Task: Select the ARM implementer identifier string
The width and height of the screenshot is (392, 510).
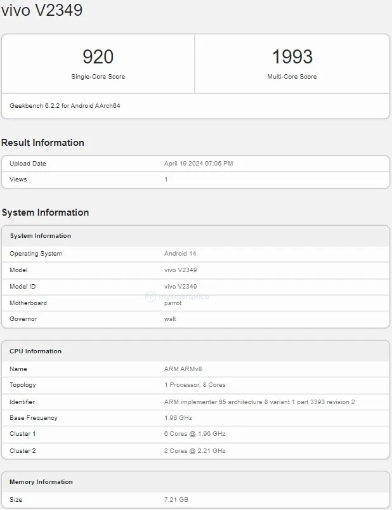Action: (x=259, y=402)
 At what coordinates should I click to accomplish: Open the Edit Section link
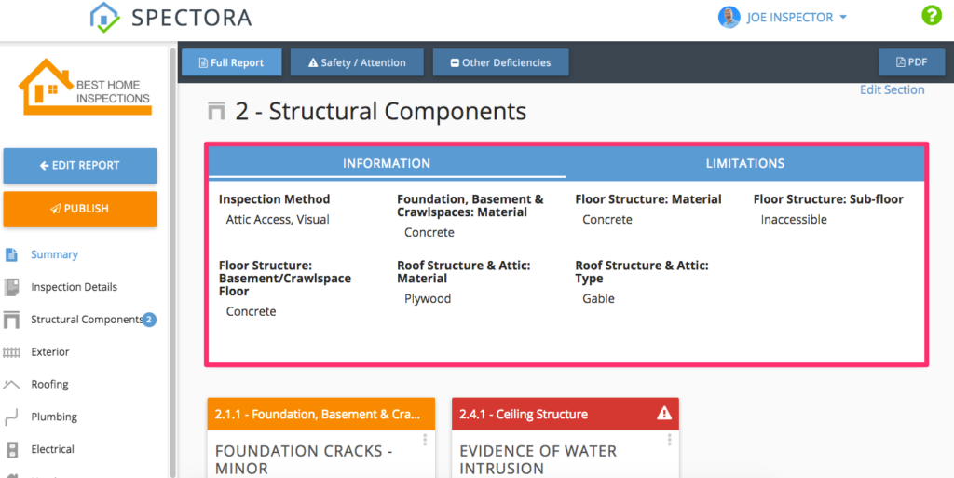pos(892,90)
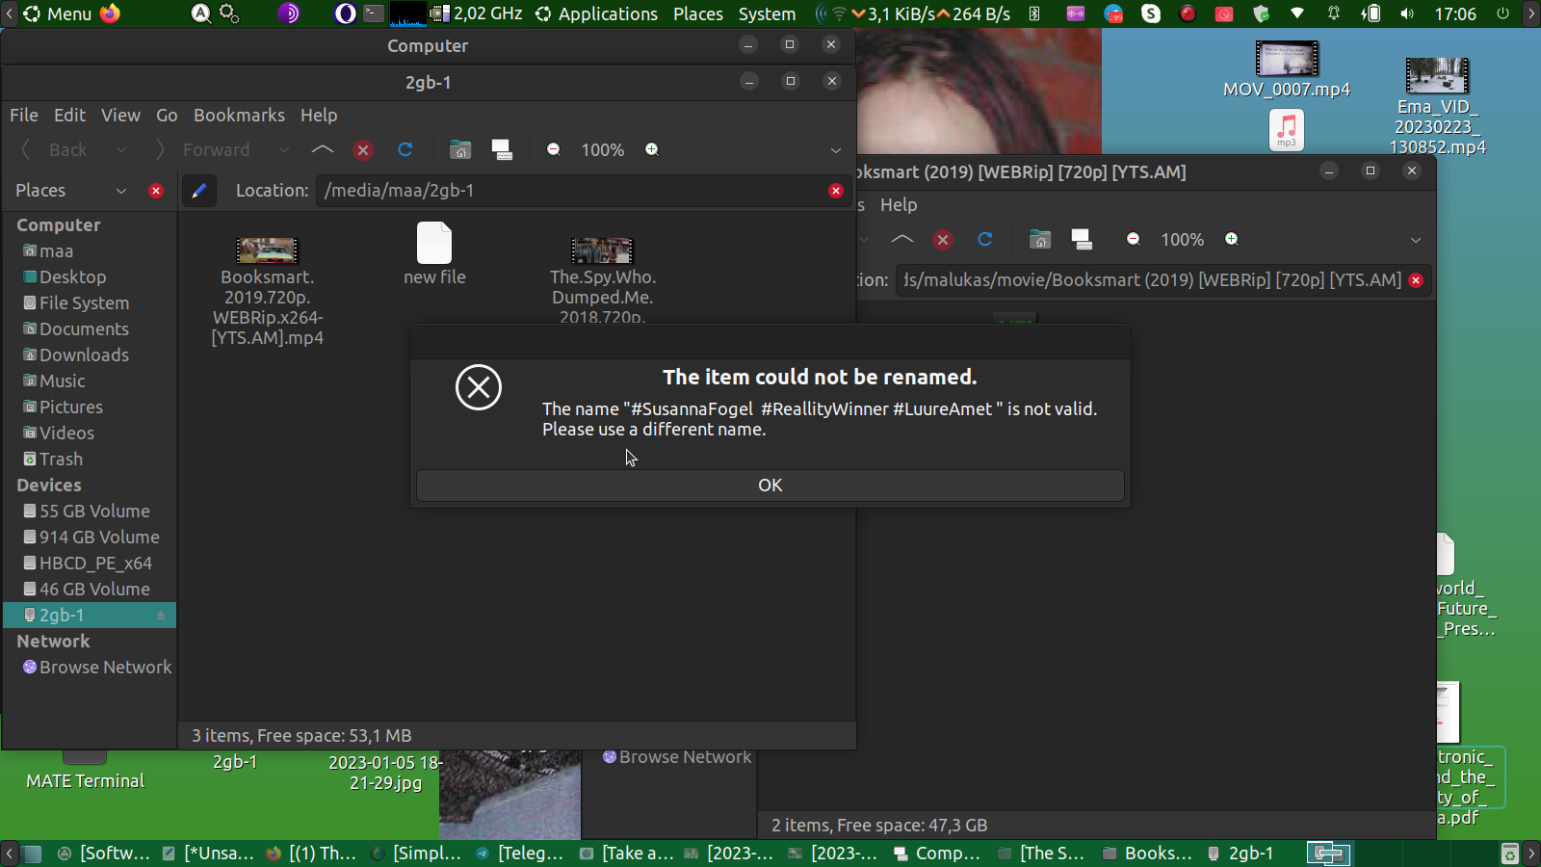Close the Places side pane
This screenshot has height=867, width=1541.
[156, 191]
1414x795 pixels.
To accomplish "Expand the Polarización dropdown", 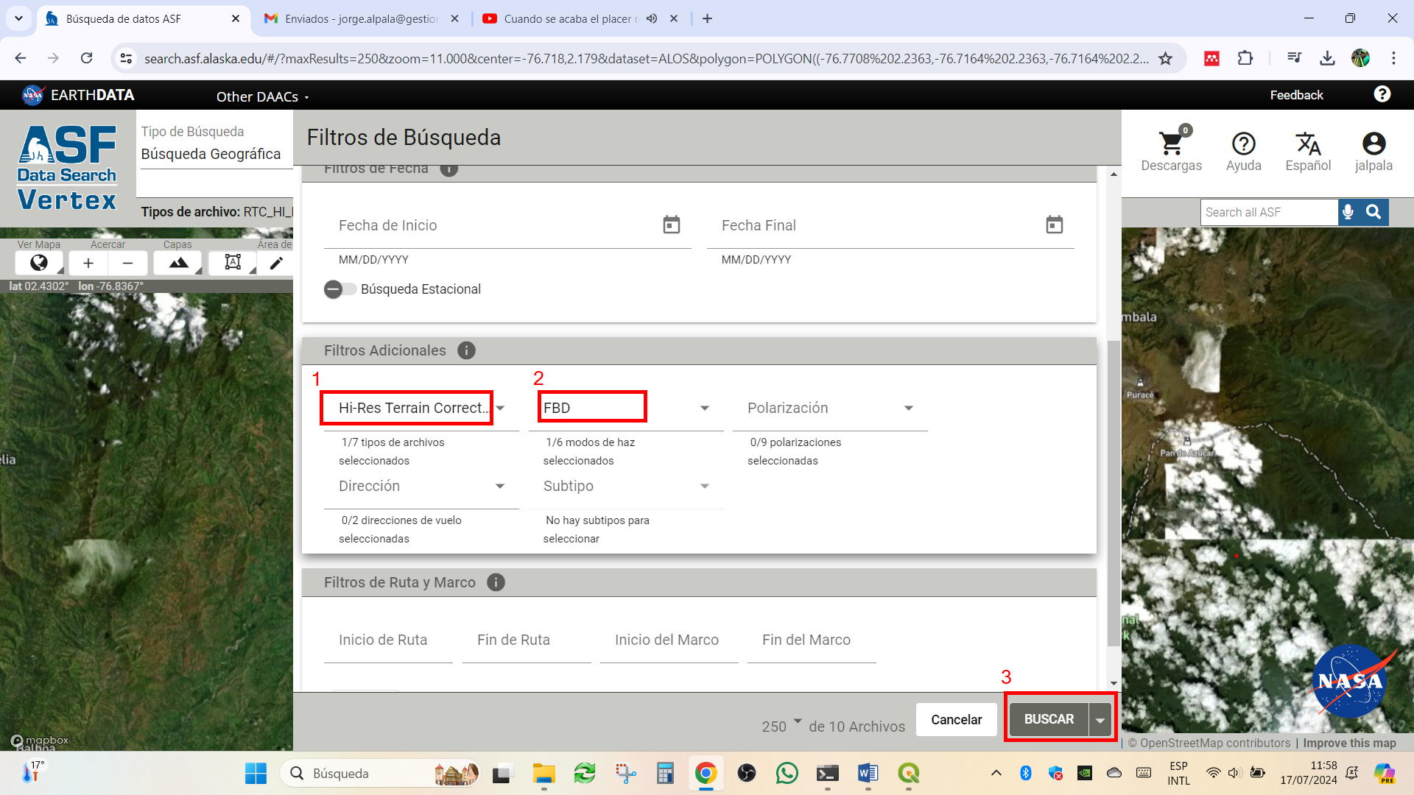I will tap(831, 408).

────────────────────────────────────────

#### [WORK ORDER]
Above, find the line with "The width and"; copy it and every line down to the line with "1414x795 pixels.", exactly and both included, but no pictures.

#### [OUTPUT]
The width and height of the screenshot is (392, 510).
Action: (x=259, y=402)
 At what coordinates should I click to accomplish: Open the Edit Section link
pos(892,90)
Close the Places side pane
This screenshot has height=867, width=1541.
[156, 191]
1414x795 pixels.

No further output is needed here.